* REQUIRED TASK *
List each line of the records that contains the string "point".

* DATASET EXCERPTS *
□ □ □ □ □

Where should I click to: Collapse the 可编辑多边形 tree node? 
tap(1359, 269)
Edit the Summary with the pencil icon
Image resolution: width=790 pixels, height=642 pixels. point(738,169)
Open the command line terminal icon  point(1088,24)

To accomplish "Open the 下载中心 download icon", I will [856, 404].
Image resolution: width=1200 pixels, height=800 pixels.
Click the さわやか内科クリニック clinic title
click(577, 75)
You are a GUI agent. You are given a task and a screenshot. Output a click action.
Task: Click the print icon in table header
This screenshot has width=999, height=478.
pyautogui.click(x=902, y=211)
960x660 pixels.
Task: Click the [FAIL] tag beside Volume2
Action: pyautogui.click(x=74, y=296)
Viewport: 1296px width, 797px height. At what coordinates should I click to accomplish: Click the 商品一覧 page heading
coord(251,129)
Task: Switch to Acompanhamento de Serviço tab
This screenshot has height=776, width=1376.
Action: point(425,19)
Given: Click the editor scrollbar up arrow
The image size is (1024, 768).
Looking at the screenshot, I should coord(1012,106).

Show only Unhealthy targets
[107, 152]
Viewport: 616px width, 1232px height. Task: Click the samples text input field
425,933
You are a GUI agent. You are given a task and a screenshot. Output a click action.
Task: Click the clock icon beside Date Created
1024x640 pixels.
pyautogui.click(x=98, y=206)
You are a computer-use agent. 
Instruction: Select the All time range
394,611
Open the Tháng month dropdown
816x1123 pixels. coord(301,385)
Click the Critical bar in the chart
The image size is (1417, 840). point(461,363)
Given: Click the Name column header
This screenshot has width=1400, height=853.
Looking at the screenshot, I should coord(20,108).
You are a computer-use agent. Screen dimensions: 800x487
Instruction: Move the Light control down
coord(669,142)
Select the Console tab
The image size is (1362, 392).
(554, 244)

□ □ □ □ □

* OUTPUT FOR THIS TASK *
Image resolution: width=790 pixels, height=642 pixels. point(738,169)
Open the command line terminal icon  point(1088,24)
Action: point(425,19)
The image size is (1417, 840). point(461,363)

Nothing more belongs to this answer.